2017 will be the year measurement companies get with the times and focus their roadmaps on working with publishers, platforms, and advertisers to create more comprehensive measurement solutions that reflect the state of modern media.
At Vox Media, we build brands, not websites. That’s not to say we don’t build them — we do — rather, the website is not the sun of our solar system. This isn’t something that’s new or unique to us; this is what many modern media companies and advertisers consider the new world order.
If you look back even a few years, the model was very different:
But that model is deteriorating. The things we create are now being discovered and viewed and monetized on other platforms as well, sometimes without that audience transaction.
It’s not the platforms’ fault, though some would like to argue it is — it’s mostly the result of human behavior. When people love something enough — a public figure, a loved one, a media outlet — they’ll follow them anywhere. In modern media, that increasingly means not to a website.
────
WORK ORDER A -> Please retype the media measurement passage, starting at the words "At Vox Media, we" and stopping after "new world order.".
WORK ORDER B -> What does the media measurement passage say Vox Media builds instead of websites?
WORK ORDER C -> Continue the media measurement passage after its last sentence.
The entries that come after the media measurement passage have no role in this work.

STORED DATA ->
────
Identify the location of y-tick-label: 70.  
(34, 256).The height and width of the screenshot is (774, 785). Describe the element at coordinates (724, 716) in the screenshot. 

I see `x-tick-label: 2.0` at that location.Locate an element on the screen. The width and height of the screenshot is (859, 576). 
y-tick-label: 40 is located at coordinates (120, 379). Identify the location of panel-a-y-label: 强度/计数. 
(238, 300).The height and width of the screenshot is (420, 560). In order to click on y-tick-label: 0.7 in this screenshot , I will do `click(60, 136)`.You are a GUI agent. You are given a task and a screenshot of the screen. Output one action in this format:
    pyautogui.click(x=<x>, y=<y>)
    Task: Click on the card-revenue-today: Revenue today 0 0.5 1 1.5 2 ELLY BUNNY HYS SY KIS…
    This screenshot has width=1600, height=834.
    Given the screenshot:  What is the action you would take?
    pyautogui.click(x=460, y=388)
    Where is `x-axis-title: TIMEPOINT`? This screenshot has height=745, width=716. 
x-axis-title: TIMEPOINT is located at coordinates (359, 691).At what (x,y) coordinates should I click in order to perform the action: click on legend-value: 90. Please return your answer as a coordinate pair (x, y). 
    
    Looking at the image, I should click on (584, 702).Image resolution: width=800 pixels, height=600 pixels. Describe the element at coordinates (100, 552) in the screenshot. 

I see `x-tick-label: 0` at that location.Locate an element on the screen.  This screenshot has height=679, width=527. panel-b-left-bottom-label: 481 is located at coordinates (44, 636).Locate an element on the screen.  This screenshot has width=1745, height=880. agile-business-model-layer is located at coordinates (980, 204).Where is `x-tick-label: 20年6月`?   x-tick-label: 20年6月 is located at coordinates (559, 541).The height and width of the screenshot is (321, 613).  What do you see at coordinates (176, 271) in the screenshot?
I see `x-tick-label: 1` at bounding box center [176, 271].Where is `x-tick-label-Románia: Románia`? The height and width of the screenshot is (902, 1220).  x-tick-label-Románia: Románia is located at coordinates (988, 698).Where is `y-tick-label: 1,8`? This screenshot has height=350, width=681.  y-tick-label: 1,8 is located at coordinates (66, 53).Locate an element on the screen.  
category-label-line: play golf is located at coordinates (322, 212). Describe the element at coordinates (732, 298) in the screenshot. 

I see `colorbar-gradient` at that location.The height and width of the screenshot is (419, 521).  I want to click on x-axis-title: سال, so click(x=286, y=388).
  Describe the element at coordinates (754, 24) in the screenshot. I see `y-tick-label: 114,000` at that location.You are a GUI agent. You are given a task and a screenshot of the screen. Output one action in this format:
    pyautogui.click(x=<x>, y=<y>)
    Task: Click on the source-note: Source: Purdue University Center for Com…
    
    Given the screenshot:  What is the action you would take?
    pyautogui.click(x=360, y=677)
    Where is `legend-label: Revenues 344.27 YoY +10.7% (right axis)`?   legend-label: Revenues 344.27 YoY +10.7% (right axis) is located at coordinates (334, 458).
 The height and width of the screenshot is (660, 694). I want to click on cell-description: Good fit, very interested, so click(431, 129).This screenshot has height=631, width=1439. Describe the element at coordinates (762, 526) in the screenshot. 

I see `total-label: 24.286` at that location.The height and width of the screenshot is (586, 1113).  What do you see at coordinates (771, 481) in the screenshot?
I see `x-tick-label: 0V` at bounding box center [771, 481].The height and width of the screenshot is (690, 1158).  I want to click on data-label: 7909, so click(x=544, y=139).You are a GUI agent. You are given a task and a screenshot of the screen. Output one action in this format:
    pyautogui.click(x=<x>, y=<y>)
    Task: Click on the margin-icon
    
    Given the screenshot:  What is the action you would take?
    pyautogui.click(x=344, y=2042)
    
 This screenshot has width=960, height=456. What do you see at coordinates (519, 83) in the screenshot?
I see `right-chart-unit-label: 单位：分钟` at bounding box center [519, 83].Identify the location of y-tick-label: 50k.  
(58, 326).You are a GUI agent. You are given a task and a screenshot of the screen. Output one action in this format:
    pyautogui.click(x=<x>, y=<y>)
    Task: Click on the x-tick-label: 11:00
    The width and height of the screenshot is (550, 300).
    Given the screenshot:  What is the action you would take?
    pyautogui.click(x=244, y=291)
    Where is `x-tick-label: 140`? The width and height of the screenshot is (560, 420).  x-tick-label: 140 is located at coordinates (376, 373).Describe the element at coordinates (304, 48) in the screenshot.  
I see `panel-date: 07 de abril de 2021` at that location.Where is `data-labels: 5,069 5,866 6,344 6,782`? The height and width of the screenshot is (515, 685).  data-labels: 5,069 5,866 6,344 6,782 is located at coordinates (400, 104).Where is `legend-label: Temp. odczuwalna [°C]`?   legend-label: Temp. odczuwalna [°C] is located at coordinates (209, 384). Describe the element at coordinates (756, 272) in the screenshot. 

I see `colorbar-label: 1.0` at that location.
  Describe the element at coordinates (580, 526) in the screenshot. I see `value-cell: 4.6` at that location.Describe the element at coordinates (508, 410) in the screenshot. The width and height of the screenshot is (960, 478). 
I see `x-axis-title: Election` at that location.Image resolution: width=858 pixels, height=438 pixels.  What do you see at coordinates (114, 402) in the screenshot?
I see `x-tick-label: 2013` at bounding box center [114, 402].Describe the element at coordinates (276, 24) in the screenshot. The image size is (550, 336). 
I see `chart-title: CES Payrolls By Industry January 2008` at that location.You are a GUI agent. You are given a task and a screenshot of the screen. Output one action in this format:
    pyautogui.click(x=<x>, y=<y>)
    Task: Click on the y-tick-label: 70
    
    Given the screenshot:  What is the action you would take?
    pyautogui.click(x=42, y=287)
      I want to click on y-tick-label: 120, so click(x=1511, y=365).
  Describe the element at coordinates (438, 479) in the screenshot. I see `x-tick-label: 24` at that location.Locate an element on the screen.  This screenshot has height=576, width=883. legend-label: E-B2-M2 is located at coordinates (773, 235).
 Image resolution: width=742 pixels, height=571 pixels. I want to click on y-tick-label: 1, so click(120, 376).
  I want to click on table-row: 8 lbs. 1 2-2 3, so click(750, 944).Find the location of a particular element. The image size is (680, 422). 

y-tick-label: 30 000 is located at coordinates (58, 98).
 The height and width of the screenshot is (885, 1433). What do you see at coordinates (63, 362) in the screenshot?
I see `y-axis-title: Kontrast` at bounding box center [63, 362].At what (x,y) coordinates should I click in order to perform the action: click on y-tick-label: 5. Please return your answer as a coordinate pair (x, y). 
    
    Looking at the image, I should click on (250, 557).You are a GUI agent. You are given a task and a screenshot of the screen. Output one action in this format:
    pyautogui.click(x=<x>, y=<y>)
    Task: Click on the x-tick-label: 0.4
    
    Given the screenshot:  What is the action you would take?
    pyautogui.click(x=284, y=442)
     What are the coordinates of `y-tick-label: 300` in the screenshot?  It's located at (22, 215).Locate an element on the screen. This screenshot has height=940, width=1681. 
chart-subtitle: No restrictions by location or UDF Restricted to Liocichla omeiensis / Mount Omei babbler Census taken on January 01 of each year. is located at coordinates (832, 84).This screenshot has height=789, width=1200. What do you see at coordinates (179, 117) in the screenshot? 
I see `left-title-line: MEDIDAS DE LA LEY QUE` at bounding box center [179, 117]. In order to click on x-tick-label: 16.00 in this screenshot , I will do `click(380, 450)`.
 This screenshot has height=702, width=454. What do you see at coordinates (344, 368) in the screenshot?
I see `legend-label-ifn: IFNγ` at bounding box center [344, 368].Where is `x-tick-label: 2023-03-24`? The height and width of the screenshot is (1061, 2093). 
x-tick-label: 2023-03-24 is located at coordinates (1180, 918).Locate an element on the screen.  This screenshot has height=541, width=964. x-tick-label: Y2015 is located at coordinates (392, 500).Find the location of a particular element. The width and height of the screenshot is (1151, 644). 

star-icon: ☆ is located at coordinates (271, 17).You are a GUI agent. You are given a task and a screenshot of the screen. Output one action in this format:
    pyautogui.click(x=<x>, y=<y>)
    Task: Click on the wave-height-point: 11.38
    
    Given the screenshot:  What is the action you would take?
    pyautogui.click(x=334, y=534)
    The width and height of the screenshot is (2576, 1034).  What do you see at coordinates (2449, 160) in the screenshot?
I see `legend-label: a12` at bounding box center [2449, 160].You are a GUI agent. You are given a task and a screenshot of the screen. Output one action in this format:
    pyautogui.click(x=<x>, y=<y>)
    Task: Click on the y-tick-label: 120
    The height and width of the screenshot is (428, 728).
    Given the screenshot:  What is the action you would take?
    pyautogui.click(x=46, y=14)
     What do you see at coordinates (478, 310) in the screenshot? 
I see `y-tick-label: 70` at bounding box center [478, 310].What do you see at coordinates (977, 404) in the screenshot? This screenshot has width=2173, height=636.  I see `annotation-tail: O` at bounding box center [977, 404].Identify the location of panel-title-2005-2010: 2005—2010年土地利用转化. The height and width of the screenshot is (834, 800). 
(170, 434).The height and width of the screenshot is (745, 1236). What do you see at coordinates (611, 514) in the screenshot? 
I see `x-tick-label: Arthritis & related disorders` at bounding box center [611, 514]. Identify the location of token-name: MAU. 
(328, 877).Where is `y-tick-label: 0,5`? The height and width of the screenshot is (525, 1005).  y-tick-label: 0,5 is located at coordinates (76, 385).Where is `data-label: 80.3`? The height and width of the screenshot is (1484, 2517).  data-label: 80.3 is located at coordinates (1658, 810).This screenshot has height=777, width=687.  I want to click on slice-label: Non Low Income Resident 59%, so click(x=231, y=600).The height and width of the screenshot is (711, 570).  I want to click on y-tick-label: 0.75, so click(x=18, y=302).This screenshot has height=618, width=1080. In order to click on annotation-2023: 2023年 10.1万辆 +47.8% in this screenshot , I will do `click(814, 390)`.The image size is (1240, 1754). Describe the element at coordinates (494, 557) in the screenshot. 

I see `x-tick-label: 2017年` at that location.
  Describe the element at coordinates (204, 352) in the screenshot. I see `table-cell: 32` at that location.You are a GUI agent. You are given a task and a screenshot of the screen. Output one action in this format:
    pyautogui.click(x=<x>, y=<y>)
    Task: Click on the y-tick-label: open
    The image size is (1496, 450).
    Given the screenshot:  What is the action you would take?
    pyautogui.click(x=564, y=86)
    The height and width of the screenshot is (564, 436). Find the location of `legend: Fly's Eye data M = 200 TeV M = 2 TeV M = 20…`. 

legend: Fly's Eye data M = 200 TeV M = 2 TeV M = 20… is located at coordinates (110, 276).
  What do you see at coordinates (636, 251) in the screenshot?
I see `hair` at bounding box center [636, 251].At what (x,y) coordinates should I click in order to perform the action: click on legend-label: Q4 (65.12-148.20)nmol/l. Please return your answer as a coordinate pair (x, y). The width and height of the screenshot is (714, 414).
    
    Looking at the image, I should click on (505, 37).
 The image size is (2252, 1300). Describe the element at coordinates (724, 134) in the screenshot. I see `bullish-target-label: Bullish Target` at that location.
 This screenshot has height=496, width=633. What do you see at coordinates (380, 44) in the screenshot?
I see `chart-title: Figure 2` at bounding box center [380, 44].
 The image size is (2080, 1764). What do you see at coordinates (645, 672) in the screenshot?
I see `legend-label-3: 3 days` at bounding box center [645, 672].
────
RESPONSE BOX A ->
At Vox Media, we build brands, not websites. That’s not to say we don’t build them — we do — rather, the website is not the sun of our solar system. This isn’t something that’s new or unique to us; this is what many modern media companies and advertisers consider the new world order.

RESPONSE BOX B -> Brands.

RESPONSE BOX C ->
So why then are we still handcuffed to third-party measurement solutions that don’t reflect this?
Over the last few months, some smart media people such as Jonah Peretti and Julie Hansen have publicly asked or addressed variations of this same question.
Why?
The digital advertising climate has been evolving into one that prioritizes quality and context over cheap scale; one that values media brands with influence, that are trusted and publishing content of a particular caliber — and are using both to reach big valuable audiences. In most cases, these are media companies that reach far beyond their own sites. This is what Julie refers to in her post as “distributed reach,” but what we’re really talking about here is “distributed influence.”
For example, in October, comScore reported Vox Media as reaching our highest month for U.S. traffic, placing us above BuzzFeed and most of our competitive set. Great news, you might say. That is until you consider our actual U.S. unique visitors, per Google Analytics, was 70 percent larger; international traffic was another 53 million uniques across desktop and mobile; factor in unique monthly reach across Facebook video, Google AMP, Twitter, YouTube, and newsletters and now you’re at a number that is meteorically larger, sure, but more importantly one that better represents the range of our audience and the gravity of our influence.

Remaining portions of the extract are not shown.